The truth about Instagram.
There wasn't a building high enough for me to jump off of when I first heard about Facebook acquiring Instagram for a billion dollars two weeks ago. I know that sounds extreme, but I'm honest enough to admit that I could not see straight for a couple of days post-deal announcement. It was nothing against Instagram (I love the app), it was the purchase price that made me all weak in the knees. While everyone is still wondering how the valuation of a twelve-person employee business, that hasn't been around for three years and has no revenue could go for that kind of whopping amount, many conspiracy theorists think that it's more of a Facebook play to prove to the market that if Instagram is worth a billion dollars, than Facebook must be worth (at least) one hundred billion dollars. Between us friends, just writing out sentences like that makes me feel like I'm typing a script for the next Austin Powers movie, instead of what I'm really trying to do: write a legitimate business blog post. Some may call it a bubble, others may claim that it's a gross over-evaluation... either way, we're now evaluating startups using the "b" word and that changes everything. Again.
If it happened to Instagram, the next logical business questions are...
- Who will be the next startup to get that kind of deal going?
- Will it be for more money?
Believe it or not, there is a laundry list of great, new companies who had very interesting valuations prior to the Instagram acquisition, but now they're looking prettier than ever. Companies like Rovio (makers of the highly addictive Angry Birds video game), Foursquare (the location-based mobile social network), Spotify (the socially-driven music streaming service) and even Airbnb (instead of staying at a hotel, you can pay to crash at someone's pad) could be next. While I like each and every one them (for different reasons)...
Here are four other hot startups that are more than capable of cracking an Instagram-esque sale price:
- Square. While Square has over one hundred employees and is already valued at over one billion dollars, I've been smitten with this business since it was first announced. The company was co-founded by Jack Dorsey (known as one of the creators of Twitter) as a simple way for anyone to accept an electronic payment through their mobile phone, by either swiping a card through the Square card reader (which clicks into the headphone jack of an iPhone) or by manually entering the information through an app. I love their vision statement: no more cash registers. The company makes money by charging 2.75% on every credit card transaction. You could see how financial institutions, credit card companies or any company dealing in monetary transactions might find Square to be a valuable asset.
- Pinterest. Out of nowhere, this social photo sharing site that allows users to "pin" visual content that is appealing to them, create their own "boards" to display those pins and share them, has quickly become the third largest online social network (beating out LinkedIn) and an online darling. Once the Instagram sale was confirmed, many figured that Pinterest would be next. The company, which just celebrated its one-year anniversary, was founded by Ben Silbermann and, according to Wikipedia, the site is managed by Cold Brew Labs and funded by a small group of entrepreneurs and inventors. If Twitter or Google are still steaming over not getting Instagram, Pinterest may be their golden goose.
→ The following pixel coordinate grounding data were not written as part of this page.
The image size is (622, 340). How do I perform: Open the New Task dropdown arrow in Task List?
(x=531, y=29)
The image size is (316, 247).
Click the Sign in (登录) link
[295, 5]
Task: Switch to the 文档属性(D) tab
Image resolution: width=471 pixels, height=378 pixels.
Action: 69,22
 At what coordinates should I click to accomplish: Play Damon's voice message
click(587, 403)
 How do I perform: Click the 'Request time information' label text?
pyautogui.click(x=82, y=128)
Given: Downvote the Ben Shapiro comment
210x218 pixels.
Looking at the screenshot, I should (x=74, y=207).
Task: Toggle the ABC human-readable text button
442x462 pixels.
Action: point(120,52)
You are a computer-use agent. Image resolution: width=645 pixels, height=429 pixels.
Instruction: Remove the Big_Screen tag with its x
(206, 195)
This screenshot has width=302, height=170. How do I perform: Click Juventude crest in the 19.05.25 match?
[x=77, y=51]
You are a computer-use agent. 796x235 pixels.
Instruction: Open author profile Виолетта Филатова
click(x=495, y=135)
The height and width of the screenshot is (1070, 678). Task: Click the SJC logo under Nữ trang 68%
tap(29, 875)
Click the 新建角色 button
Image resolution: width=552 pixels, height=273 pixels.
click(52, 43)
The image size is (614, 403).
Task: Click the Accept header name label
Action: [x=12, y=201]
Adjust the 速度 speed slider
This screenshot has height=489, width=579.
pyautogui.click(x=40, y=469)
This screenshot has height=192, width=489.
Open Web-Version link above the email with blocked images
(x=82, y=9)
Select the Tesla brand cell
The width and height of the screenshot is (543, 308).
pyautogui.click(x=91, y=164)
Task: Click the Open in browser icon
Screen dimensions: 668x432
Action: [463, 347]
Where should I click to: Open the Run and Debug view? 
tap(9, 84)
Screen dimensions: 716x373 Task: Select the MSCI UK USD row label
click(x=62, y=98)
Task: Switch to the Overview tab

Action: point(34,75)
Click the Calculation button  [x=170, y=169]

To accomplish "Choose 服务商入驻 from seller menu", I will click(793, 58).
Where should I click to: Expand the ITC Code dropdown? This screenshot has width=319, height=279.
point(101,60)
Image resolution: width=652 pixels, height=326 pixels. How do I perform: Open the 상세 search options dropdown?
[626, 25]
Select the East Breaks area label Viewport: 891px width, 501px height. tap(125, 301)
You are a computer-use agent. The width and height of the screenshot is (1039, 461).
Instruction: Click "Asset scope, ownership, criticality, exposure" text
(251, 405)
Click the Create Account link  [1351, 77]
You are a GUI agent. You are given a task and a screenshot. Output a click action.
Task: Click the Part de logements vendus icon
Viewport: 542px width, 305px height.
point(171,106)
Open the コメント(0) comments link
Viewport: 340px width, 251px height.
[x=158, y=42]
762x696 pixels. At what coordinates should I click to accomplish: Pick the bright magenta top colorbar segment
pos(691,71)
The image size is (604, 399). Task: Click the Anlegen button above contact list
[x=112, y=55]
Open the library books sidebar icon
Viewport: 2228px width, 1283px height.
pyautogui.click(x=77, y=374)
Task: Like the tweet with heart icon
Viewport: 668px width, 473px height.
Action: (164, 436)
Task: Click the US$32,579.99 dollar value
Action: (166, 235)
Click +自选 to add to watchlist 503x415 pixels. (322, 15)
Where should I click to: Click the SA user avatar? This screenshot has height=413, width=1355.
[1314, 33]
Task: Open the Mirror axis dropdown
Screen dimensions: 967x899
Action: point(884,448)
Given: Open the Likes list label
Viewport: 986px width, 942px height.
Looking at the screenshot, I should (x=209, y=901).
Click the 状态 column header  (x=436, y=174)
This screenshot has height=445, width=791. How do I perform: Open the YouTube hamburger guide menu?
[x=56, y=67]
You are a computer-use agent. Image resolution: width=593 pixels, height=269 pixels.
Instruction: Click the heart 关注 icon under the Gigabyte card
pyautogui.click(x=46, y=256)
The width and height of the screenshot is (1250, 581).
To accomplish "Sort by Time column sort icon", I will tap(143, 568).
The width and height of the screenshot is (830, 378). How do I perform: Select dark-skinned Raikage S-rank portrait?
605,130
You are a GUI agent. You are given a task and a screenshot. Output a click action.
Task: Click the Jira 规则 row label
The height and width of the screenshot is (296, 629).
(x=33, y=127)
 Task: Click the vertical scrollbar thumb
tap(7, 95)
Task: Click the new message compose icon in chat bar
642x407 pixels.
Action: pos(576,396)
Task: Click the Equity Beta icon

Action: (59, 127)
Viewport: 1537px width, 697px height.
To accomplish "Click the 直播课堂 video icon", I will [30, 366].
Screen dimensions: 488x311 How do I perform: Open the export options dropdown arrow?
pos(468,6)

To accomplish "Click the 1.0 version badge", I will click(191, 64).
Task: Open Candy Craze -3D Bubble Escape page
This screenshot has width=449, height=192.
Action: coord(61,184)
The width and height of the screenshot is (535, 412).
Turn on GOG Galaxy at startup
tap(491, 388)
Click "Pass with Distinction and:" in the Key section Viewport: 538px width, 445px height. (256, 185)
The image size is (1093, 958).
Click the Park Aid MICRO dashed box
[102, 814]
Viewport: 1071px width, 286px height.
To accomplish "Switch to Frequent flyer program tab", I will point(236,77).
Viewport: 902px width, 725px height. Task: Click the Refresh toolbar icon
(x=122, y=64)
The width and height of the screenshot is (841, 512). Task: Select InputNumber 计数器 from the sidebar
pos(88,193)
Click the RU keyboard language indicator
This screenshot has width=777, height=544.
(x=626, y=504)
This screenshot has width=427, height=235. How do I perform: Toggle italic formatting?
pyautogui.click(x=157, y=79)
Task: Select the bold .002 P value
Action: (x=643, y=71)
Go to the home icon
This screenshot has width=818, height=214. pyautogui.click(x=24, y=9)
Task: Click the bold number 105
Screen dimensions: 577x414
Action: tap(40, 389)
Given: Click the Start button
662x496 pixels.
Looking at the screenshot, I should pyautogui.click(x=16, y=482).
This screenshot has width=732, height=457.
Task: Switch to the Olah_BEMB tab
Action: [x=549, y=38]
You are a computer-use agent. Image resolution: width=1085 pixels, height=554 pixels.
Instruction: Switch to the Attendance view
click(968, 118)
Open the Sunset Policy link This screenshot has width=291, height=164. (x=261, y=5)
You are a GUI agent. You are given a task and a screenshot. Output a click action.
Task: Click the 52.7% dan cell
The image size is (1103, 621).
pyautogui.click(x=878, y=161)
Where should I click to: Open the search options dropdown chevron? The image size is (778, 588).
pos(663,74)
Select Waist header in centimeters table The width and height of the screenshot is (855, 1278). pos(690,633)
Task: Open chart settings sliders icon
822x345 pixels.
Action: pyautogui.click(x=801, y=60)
- Fab. Originally launched as the Facebook for the gay and lesbian community, CEO Jason Goldberg and Chief Creative Officer Bradford Shellhammer soon realized that Facebook is the Facebook for the gay and lesbian community, so they turned their eyes to social commerce. Fab is an e-commerce company that creates flash sales (usually only lasting a few days) of very modern and contemporary design items (everything from artwork and t-shirts to furniture and accessories). The company has received over fifty million dollars in funding from people like The Washington Post, Ashton Kutcher, Guy Oseary (Madonna's manager) and some of the valley's more impressive venture capitalists.
- Path. Path's founder, Dave Morin, allegedly turned down a one hundred million dollar offer from Google before his mobile social network started getting the attention and users it is currently enjoying. Better known as, "what Facebook should be," Path is a mobile-only online social network for your true friends and family. The app actually limits the amount of people you can share your online journaling with to one hundred and fifty friends. Path's focus is on helping people build close, tight-knit social networks to deliver true value. Think of it as the social media version of "quality over quantity." With about a dozen employees, it's obvious how some of the more web-based businesses (Facebook, Google, AOL, etc...) would be enticed to acquire this company that understands how to help people connect through their smartphones.
While many of these companies have raised enough money to put their valuations in the billion dollar-plus range, it's going to be an interesting few years as the general economy claws its way back to a sense of normalcy (hopefully), while these new, brash and unique digital business models unfold before our eyes. Who could have ever imagined a business landscape where a company of less than twenty-people, an Internet connection and a handful of MacBook Pros could have these types of engaged customers and these types of wild valuations?
Which new startups do you think have the billion dollar magic touch?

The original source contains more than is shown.